A very busy day lies ahead for Pure Art back in Pucallpa today, requiring the split of the team into two groups. This morning, one group returns to the building site, organized and motivated to bring Pure Art / Linguapharm house #10 to as near completion as possible.
A second group moves deeper into the community focusing on future Pure Art projects planned in the coming year, including the building of a new health infirmary in extremely poor area, before stopping at a children’s orphanage.
But first stop on route is a return visit to a very grateful family (mother of triplets, one of whom is blind) to see the upkeep of one of the Pure Art home and determine next steps. We are delighted to see a beautiful mural painted on the interior walls, and the cleanliness of the home which is an example in the community of hope and possibility. Pure Art will provide electricity to the home next month, and construct a small extension to permit proper cooking facilities at the rear of the home, for this struggling family which as so little. The mother’s smile tells a story all in itself!
Next stop is the dilapidated house of mother of four children (one of whom has recently undergone surgery for cleft palate) where it is immediately apparent this family’s living conditions are in much need of improvement. Three of the four children are now enrolled in the Pure Art “One School For All” initiative and their structure is listed as a priority in the Pure Art CAST home program.

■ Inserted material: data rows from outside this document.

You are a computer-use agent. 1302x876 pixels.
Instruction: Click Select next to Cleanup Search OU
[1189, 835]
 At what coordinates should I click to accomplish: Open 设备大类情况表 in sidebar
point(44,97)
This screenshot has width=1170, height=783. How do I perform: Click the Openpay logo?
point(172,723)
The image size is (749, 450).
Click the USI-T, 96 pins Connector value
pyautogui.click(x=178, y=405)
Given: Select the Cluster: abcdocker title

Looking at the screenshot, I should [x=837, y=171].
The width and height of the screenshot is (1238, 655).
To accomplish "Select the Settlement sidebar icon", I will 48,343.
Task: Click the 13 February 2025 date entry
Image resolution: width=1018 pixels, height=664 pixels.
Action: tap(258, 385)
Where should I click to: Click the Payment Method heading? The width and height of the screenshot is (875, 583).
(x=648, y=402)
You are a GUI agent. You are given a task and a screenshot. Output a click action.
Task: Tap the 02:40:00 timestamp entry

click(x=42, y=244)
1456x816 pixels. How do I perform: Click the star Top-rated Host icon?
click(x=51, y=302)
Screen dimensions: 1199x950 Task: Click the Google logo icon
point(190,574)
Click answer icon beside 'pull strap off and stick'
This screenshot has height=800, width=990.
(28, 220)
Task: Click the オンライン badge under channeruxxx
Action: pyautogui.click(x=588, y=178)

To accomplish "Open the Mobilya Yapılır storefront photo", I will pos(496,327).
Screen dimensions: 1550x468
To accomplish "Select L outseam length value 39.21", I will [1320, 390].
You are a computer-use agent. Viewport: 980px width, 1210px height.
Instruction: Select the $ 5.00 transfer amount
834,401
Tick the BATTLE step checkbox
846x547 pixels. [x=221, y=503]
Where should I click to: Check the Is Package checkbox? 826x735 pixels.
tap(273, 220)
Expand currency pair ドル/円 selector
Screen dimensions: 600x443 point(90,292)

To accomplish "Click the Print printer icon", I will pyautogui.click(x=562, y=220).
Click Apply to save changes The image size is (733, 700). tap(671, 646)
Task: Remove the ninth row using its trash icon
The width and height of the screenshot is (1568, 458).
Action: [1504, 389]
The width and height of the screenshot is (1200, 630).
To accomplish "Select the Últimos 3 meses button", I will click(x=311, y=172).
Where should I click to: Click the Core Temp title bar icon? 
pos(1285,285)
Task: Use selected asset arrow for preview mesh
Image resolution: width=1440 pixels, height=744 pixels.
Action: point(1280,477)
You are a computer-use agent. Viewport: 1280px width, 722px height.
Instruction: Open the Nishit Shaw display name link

On the periphery of town, we visit the future site of a new Pure Art health initiative which will offer first-line care to over 500 of the most destitute families of the surrounding area. This project, initiated by three missionaries working on the ground in Pucallpa, will focus on providing basic health care to the most impoverished people in the community. A much needed and sustainable program which will be overseen and run by the local community will become a Pure Art priority.
Returning to town we stop at a children’s orphanage caring for many of Pucallpa’s “orphaned” young ranging from 2 months to 18 years old many of whom are left by their parents simply because they cannot afford to keep them.
After lunch the team splits up again, one group to the build site to complete the painting and the other to purchase food supplies for the Shipibo tribe we visited yesterday.
Due to extensive flooding in the Shipibo villages, there is little food for the families other than salty dry fish. Pure Art purchases bags of rice, lentils, and other dry goods at the local markets in Pucallpa again this year, and arranges for pickup and delivery by boat to the villagers up river the following day.
One new development for the people of Nuevo San Juan is the purchase of a new cow! In an effort to help relieve the short supply of food in this impoverished area two hours up river from Pucallpa, Pure Art arranges for the first cow to be taken by boat to the village. The hope is that other cows and bulls may be purchased through a new initiative that would see many additions like this one, into the welcome care of the people of San Juan.
As a long day draws to a close, the final Pure Art sponsored school children arrive from purchasing their uniforms for school and are happily photographed and entered into the database along with all the other grateful students, for their sponsors back home.
Finally, to end the day, on an emotional note, an inspirational young, single parent father who was paralyzed in a recent logging accident in the jungle last year, visited the mission to ensure his only child, a young boy of six , was entered into the Pure Art “One School for All”- Children’s Contribution program. An otherwise healthy man, but with no job and no means of paying for his son’s enrollment, the feeling of relief that his boy will start school with the other Pure Art children this year, was palpable by all in the room. The meeting underscored the importance of continuing our commitment to extend the school program to as many children as possible. Departing with his wheel-chair in the back of a friend’s motocart that night, eyes filled with gratitude, a busy Pure Art day in Pucallpa, had come to an end.